In this case return of income was filed on 14th Nov., 2003 declaring loss of Rs. 73,11,996. Assessment was made vide order under s. 143(3) dt. 24th March, 2006 and total income was assessed at Rs. 1,06,95,835 which was adjusted with the unabsorbed loss for asst. yr. 2002-03. Book profit of the assessee was computed at Rs. 95,54,873 as disclosed by the assessee. However CIT(A) vide order in Appeal No. CIT(A)/C.VIII/CC 32/IT-62/2006-07 dt. 4th Aug., 2006 had deleted an addition of Rs. 10,920 on account of interest on fixed deposits, addition of Rs. 15,788 made on account of stale cheques was restricted to Rs. 10,236, addition of Rs. 1,79,81,123 on account of unutilized modvat had been deleted, resulting in total relief of Rs. 1,79,97,595, and total loss of assessee company was determined at Rs. 73,01,760 consequent to appeal effect. Subsequently it was gathered that assessee company had considered Rs. 3,30,74,365 as net profit before tax. However book profit under the provisions of s. 115JB had been shown at Rs. 1,07,20,671 which was accepted while computing book profits under s. 115JB. Profit as per P&L a/c was shown at Rs. 3,30,74,365 and after allowing brought forward loss/unabsorbed depreciation (whichever is less) of Rs. 19,18,244 book profit worked out to Rs. 3,11,56,121 as against Rs. 95,54,873 disclosed by the assessee, thus resulting in underassessment of book profit by Rs. 2,16,01,248 which is on account of provision for deferred tax.

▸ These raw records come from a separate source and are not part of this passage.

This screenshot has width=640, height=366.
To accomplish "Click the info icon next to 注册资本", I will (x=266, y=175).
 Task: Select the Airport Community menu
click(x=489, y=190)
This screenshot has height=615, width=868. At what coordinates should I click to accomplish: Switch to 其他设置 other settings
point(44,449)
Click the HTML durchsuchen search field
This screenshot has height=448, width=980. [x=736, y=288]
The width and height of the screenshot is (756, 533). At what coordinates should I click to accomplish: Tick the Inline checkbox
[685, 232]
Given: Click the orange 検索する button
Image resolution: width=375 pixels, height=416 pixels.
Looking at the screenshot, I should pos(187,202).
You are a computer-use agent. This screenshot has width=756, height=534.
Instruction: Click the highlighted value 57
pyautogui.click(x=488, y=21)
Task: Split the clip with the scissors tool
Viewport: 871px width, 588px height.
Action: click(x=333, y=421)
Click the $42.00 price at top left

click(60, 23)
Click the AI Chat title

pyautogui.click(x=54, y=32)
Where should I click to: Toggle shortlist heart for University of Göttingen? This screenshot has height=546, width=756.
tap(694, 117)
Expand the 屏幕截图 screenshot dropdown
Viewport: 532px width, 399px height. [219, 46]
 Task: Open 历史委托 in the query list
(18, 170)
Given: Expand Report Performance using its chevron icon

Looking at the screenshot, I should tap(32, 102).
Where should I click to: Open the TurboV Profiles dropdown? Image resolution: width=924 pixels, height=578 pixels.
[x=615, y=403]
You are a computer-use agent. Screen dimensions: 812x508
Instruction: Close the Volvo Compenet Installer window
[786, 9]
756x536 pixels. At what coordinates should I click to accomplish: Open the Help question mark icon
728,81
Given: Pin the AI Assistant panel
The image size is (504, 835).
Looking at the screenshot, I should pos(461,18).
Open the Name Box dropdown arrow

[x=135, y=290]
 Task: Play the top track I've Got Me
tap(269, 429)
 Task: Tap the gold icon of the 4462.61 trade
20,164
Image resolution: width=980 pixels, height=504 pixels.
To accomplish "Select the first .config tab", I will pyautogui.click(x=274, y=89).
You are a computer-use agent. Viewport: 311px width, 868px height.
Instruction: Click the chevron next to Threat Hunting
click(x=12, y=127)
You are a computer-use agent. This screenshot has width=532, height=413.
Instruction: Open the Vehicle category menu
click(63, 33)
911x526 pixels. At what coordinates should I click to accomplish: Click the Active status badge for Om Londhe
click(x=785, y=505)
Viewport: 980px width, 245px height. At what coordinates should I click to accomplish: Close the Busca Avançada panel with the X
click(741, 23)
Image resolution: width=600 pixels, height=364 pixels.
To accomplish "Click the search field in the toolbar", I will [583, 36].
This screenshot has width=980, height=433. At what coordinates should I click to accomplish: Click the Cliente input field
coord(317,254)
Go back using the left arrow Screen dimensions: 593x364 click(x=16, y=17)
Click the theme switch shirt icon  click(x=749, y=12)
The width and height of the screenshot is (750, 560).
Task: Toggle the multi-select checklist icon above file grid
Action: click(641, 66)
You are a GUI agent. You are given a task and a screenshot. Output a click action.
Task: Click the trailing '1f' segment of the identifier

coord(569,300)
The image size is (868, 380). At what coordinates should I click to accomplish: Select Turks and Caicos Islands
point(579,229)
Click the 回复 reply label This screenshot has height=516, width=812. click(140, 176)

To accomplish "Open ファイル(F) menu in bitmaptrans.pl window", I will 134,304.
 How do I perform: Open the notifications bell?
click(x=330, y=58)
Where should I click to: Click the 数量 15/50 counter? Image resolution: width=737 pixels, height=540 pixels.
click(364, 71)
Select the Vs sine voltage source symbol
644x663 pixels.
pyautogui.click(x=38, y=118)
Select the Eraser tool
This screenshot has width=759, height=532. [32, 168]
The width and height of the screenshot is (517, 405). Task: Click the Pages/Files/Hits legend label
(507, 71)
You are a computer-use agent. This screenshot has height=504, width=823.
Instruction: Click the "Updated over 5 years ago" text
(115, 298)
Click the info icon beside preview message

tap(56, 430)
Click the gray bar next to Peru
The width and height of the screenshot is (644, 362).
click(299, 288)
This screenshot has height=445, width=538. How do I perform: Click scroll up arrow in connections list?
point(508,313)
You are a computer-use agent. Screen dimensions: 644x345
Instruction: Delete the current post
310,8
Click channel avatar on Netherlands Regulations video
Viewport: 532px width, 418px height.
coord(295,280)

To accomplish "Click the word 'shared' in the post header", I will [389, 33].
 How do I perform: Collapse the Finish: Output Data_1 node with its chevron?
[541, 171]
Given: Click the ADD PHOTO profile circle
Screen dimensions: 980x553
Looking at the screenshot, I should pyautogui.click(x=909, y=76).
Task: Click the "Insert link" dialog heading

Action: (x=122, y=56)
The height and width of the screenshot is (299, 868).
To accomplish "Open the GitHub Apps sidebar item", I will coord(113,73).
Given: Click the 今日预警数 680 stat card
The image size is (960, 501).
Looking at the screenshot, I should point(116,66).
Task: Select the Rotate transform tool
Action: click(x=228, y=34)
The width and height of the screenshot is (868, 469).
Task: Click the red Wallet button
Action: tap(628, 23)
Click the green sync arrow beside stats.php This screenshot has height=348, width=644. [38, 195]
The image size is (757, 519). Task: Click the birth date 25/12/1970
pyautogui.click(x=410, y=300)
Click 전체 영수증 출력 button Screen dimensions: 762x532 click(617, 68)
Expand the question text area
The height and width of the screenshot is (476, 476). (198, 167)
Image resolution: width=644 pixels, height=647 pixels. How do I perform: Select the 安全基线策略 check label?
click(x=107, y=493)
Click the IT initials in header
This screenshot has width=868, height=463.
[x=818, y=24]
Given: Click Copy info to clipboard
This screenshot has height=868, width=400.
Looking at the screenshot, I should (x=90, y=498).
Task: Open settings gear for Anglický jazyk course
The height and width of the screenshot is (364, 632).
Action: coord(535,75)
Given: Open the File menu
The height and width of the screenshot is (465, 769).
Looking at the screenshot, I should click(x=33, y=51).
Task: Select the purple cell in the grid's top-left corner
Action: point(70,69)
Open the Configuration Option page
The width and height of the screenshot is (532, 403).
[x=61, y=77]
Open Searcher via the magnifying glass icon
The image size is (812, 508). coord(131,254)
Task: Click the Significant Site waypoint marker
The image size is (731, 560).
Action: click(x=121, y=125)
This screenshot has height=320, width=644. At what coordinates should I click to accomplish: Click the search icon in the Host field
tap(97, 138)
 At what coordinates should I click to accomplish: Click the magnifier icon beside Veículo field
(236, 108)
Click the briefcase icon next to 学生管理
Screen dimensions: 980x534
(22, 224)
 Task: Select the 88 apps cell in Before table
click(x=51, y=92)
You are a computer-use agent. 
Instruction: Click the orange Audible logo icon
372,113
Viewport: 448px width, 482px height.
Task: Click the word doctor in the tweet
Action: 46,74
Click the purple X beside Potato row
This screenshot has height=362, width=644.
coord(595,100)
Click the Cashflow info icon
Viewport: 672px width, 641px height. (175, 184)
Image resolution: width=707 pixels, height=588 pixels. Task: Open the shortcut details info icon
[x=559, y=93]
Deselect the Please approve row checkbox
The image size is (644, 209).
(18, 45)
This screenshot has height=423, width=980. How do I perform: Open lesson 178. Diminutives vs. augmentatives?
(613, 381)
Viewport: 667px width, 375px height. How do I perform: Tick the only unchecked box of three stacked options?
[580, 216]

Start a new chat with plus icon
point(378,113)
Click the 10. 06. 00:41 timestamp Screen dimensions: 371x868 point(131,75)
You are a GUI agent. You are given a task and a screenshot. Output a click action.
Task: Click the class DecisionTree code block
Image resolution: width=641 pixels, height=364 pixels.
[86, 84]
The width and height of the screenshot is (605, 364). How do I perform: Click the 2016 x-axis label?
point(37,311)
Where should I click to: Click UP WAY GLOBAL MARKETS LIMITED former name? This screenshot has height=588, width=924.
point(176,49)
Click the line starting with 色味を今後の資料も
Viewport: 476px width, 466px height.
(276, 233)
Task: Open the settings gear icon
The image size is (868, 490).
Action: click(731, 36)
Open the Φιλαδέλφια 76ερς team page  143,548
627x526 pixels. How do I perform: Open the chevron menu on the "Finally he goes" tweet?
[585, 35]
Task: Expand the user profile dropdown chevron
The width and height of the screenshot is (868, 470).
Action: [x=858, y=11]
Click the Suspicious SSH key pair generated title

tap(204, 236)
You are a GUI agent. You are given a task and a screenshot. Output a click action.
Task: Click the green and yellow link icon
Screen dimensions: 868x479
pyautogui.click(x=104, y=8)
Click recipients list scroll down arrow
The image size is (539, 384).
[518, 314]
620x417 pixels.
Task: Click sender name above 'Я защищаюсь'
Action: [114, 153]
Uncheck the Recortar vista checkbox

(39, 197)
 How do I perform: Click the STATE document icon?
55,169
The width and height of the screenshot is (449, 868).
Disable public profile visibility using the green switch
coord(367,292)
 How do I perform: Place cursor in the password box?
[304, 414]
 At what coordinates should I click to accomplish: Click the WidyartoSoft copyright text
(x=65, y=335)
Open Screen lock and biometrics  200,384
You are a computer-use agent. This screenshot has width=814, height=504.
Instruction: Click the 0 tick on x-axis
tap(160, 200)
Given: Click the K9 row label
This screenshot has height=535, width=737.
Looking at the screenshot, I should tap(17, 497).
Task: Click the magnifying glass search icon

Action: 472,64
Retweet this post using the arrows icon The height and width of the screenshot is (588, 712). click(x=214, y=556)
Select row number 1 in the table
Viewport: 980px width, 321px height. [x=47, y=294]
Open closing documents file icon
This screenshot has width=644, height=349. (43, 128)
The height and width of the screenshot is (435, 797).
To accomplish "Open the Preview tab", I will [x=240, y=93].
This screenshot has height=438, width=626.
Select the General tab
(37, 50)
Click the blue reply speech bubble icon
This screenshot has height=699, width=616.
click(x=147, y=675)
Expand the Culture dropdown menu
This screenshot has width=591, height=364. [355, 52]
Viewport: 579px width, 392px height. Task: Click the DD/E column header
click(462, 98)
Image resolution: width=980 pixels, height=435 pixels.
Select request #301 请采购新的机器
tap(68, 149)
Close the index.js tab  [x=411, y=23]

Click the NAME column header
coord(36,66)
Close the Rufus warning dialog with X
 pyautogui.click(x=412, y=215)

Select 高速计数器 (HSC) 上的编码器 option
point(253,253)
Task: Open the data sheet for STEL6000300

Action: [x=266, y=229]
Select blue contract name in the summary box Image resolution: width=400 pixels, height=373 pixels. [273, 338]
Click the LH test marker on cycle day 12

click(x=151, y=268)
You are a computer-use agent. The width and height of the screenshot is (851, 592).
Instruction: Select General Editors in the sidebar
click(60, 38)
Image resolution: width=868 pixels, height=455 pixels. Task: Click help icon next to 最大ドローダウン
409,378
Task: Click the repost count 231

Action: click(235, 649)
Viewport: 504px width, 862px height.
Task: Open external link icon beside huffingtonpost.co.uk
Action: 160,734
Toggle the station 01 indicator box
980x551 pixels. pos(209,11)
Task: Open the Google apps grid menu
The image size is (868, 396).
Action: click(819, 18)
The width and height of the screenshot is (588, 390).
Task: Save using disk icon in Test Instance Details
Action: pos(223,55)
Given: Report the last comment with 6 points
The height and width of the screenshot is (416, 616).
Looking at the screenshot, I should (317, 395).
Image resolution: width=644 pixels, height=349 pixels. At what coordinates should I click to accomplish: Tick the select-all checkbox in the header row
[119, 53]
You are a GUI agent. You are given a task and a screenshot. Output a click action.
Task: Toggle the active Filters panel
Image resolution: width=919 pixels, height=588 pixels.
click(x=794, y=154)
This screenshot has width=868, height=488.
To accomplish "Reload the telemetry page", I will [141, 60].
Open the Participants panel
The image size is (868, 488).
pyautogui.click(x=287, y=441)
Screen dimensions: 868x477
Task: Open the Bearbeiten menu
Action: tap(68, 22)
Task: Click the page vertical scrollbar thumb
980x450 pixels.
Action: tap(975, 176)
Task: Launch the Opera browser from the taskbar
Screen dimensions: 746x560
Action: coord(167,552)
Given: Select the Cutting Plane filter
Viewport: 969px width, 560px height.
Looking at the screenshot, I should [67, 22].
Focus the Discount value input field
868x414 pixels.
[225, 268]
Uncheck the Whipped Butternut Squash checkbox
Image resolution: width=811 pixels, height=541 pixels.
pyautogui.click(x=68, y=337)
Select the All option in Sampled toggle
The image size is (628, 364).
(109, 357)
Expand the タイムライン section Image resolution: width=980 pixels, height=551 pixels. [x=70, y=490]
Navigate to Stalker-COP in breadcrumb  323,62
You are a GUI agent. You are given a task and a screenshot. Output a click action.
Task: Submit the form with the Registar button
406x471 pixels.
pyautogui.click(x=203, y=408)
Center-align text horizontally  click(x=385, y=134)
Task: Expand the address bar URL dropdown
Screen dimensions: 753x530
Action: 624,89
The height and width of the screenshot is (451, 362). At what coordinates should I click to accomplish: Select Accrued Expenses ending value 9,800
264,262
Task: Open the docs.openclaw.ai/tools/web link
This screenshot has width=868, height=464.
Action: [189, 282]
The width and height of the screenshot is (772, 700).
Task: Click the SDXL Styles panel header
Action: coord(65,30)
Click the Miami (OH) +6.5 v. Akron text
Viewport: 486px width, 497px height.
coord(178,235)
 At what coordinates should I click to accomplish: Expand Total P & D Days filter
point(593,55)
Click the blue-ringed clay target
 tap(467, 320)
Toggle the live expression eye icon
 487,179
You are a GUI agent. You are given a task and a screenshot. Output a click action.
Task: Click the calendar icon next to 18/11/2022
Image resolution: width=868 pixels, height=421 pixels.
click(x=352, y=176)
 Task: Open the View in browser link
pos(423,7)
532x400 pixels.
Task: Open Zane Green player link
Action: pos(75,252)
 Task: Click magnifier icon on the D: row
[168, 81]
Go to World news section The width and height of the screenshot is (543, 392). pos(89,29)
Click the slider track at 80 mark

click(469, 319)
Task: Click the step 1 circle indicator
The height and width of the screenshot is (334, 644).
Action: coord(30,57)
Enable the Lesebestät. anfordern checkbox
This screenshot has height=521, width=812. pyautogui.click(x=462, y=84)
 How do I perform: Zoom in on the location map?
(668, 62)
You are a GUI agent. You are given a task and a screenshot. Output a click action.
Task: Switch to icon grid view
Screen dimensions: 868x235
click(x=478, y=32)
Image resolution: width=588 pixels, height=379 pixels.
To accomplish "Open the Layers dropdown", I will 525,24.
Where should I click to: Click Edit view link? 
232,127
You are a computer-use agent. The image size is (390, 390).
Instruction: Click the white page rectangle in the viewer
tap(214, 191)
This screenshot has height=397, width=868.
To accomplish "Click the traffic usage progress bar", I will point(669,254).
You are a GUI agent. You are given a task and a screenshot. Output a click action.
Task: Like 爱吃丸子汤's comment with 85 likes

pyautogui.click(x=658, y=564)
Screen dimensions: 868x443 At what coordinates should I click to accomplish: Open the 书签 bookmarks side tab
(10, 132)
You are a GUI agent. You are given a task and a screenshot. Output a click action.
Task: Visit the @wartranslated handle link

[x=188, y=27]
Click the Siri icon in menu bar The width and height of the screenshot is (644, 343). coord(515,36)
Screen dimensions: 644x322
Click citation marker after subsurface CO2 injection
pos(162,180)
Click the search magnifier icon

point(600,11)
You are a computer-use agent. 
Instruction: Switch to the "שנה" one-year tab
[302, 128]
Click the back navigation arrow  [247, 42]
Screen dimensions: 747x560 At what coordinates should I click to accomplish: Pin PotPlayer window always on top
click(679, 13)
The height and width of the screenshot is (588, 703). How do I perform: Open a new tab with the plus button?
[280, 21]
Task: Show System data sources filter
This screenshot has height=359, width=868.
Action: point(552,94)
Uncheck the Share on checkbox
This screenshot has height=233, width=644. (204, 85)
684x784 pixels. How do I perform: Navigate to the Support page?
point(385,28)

As provisions for deferred tax is nothing but provision made for making liabilities other than ascertained liabilities to which provisions of Explanations seen (sic) of s. 115JB was applicable. Thus book profits of the assessee have been underassessed by Rs. 2,16,01,248. Thus it is seen that income chargeable has been underassessed and also that excessive relief has been given for which provisions of Expln. 2(c)(i) of s. 147 are applicable.

In view of the above facts, I have reason to believe, that income chargeable to tax has escaped assessment and a proposal is submitted for kind permission and approval as per s. 15(1) of IT Act. The limitation for approval and issue of notice expires on 31st March, 2008. sd/(R.K. Jalali) Dy. CIT Central Circle-32, Mumbai.”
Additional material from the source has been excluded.